• SOURCE TEXT
Filed under finished object: socks

18 responses to “Finishing is Finishing

  1. They look nice; do you use toe up or top down? I like to keep socks going too so I always have something to knit on when I’m with friends/people who might get a little bit irritated if I keep checking a chart or ticking off rows in my little knitting book.

  2. Sarah JS

    Spent all day yesterday at kid #2′s taekwando tournament. Already knew that sock knitting is wonderful for portability, but came to realize that dead simple sock knitting is best for times when you need to 1/2-way pay attention to figure out when your kid will be up …

    Thank you for the blog. Love seeing what you’re knitting up!

  3. These are lovely! I haven’t made socks yet, and am a little bit intimidated by them, but these might be the way to start.

  4. Ever since knitting thuja in 3X1 as my first sock, I too became a fan. How many stitches did you cast on in the STR lightweight?

  5. I used 64 sts – for plain socks (i.e. without complicated cabling) I usually do 64 sts ;)

  6. I love the colors! I too always have a sock going but now I’m going to have to make in ribbing!

  7. I know what you mean about having brainer and no-brainer projects going at the same time. I almost always have a pair of socks on the needles, no matter what else I’m doing. It’s an addiction.

  8. Teresa in Virginia

    I’m finishing up a pair of plan stockinette socks right now but I was considering doing a K3,P1 rib to switch things up for just a bit. Now, after seeing your socks, I KNOW I want to do K3,P1 rib on my next pair. And I even have the yarn all picked out! :)

  9. Love your socks with their lovely colours. I too have discovered the power of ribbed socks and just finished one ribbed sock for myself (just one sock, but I’ll get to the second one eventually).

    Looking forward to the reveal of your projects. :)

  10. Now that I’m past the “need to think about this slightly” colorwork portion of the sweater (for the DH), I may have to attempt socks again. My first attempt failed beautifully due to a misunderstanding about how to join the round. :/ Having muddled through that a time or 3, I may just be able to get the hang of starting them.

    Heels still read like intimidating little buggers, though….

    P.S. Love, love, love the way those socks turned out! :D Very pretty!

  11. Marjorie

    Yum! I’m soooo close to finishing your Mulled Wine Mitts I can taste it, and since having discovered this whole “magic loop” thingy, am most excited to try a pair of socks in sock weight yarn. Of course, your colourway choice looks better than any in my stash, so may have to hit the LYSs for inspiration. Inspiring as always Glenna, me, and my LYSs say thanks!

  12. I love 3×1 ribbing for my socks too. Keeps them up nicely.

  13. Does the 3 x 1 ribbing require slightly more stitches than a plain vanilla stockinette pair of socks?

    I enjoy your blog. Keep writing as well as knitting!

  14. I use the same # of sts as on a plain sock! With a slightly longer length to make up for the bit more horizontal stretch.

    G

  15. Val Champ

    Hi Glenna,
    I know that you have already given the stitch count for yourself, but I am thinking of using this pattern for a man with size 13 ft. I have 2 skeins of STR but was wondering how I figure out how many stitches to cast on?

    I would like to get them done by Christmas and this seems like a good way to get a good fit as his legs are a bit skinny for the size of him. He’s a great brother in law..and would like socks for in his motorcycle boots. Thanks,

  16. Those socks are fantastic! I love the way the pooling works with the pattern.

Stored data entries
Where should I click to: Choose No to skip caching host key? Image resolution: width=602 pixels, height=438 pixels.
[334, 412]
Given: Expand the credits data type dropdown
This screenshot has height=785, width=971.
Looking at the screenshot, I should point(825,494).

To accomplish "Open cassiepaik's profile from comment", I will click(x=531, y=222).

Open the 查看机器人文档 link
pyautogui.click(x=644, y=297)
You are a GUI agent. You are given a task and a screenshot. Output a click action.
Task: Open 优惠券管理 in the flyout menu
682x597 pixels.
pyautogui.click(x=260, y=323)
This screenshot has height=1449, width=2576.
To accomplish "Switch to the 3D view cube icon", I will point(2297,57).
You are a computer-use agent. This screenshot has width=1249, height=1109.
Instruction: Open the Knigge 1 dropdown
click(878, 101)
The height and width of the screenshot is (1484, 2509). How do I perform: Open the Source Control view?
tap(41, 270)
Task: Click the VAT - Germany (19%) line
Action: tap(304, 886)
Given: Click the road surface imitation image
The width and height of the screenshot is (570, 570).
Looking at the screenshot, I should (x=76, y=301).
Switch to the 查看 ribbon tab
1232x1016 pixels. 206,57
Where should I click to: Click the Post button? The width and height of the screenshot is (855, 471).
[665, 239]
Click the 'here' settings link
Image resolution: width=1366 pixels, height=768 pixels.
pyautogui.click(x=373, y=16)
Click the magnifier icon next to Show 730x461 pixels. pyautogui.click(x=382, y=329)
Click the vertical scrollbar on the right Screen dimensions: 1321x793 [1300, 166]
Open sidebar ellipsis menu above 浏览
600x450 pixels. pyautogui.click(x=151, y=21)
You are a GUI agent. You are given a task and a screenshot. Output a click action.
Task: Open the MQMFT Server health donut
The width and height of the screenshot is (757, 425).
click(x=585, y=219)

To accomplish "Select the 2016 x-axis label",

• TASK LIST
[a] According to the sock blog comments, how many stitches are usually cast on for plain socks?
[b] Gather every line from the entries that contains the string "resolution", matching case exactly.

• ANSWERS TO THE EXERCISE
[a] 64 stitches.

[b]
Where should I click to: Choose No to skip caching host key? Image resolution: width=602 pixels, height=438 pixels.
Image resolution: width=1366 pixels, height=768 pixels.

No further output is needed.